The Conestoga is south of Lancaster Pike in Wayne. They come together at the Spread Eagle Inn, use the same road bed for a short distance. Then the Conestoga runs northerly for a short distance and moves westerly on a line about parallel to the Lancaster Pike. They rejoin in the vicinity of Daylesford and used the same bed from there through Paoli, Green Tree and on to the Warren Inn. (The earliest Conestoga ran about 100 to 200 feet south of the Lancaster pike for about a quarter of a mile east and a quarter of a mile west of the Daylesford railroad station.)

The General Jackson Inn, shown on the cover stood, and stands today, on the Conestoga Road (and Lancaster Turnpike) in the eastern end of Paoli, opposite the Chestnut Lane dead end. It was a well-run stage coach inn. From 1822-1830 Farmers Lodge #183, Free and Accepted Masons, had a meeting room there. Today, 1938, it is the Windmill Tearoom.

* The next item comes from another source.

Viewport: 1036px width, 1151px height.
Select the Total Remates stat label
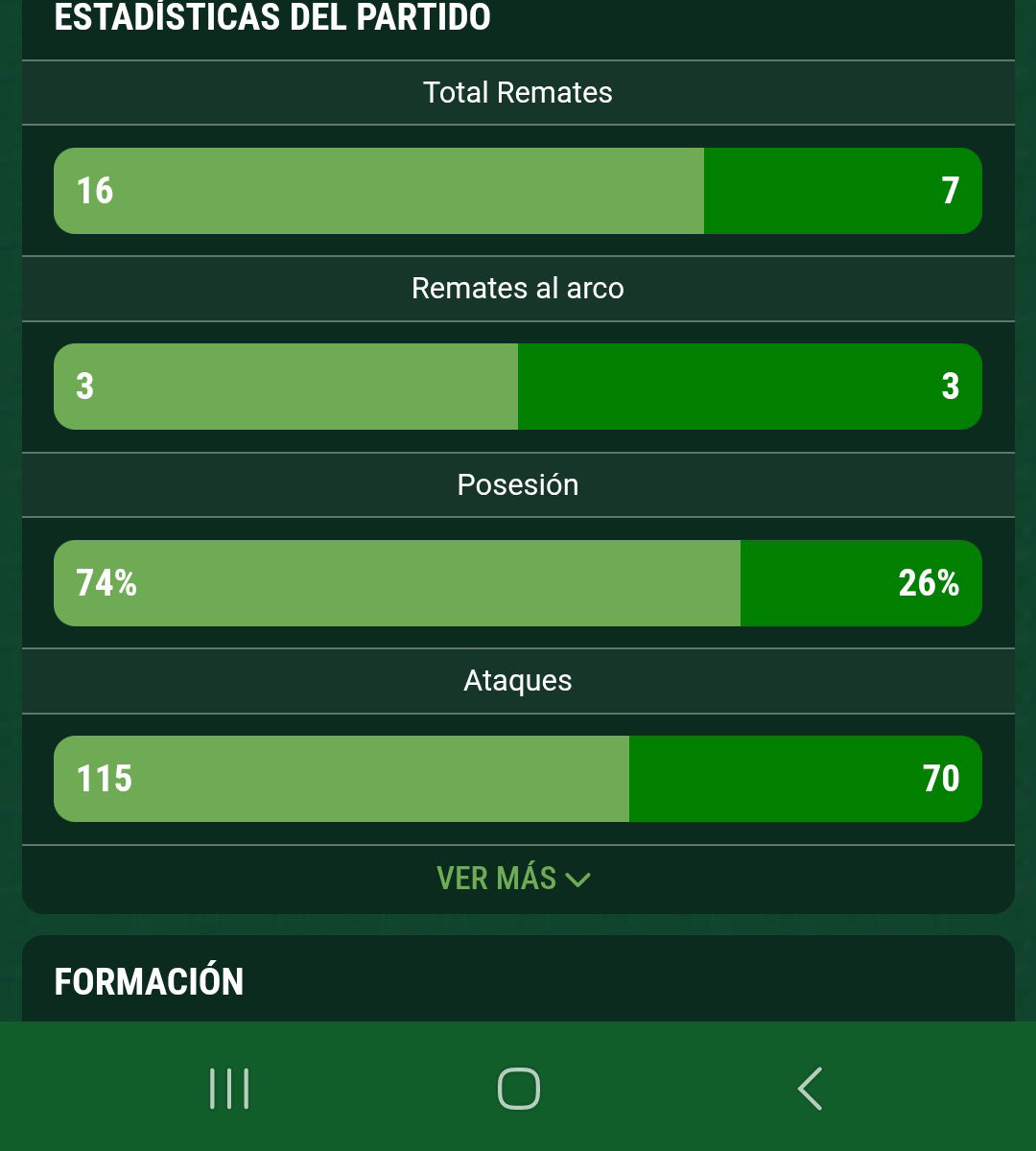(518, 92)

The Paoli is another famous old inn of the town of Paoli (the story and picture of which will appear in a subsequent issue of the Quarterly.) It stood on the northwest corner of the intersection of the Valley Road and the Lancaster Pike about one hundred feet in from each road. In 1832 the Paoli was made the terminal of the Pittsburgh stage coach line. The passengers were taken from the Paoli to Philadelphia on the horse drawn railroad cars.

There was great rivalry between the two inns--The Paoli and the General Jackson. In the 1830's they were run by two brothers, Joshua Evans and Randall Evans, during which time the rivalry was especially keen. It developed into unpleasantness so marked that the stage coach company moved its terminal to the Green Tree Hotel, one mile farther west.

The Lancaster Pike of a hundred or more years ago, just before the railroad was built, was a scene of great activity, and was for many years later. Many stage coaches passed carrying passengers to all points west, and return. They drove up with a great flourish and stopped at the principal Inns like the Spread Eagle, the General Jackson, and the Paoli.

Trains of huge Conestoga freight wagons--horse and mule drawn-transported practically all of the freight of the day. They stopped at the teamsters taverns like the Black Bear at Paoli.

Droves of cattle went by eastward to market. For all fresh beef, pork, and mutton had to be transported on the hoof in those days. The drivers stopped at Drovers Inns where there were large pens or corrals for the droves. (A drove of turkeys was no uncommon sight.)

Private vehicles and riders were numerous.

All together the turnpike was a very busy, exciting, colorful place, similar in that respect to the scene on it (now Lincoln Highway) today. By 1900 the turnpike was sunk to small importance, the railroad hauling all passengers, freight and cattle.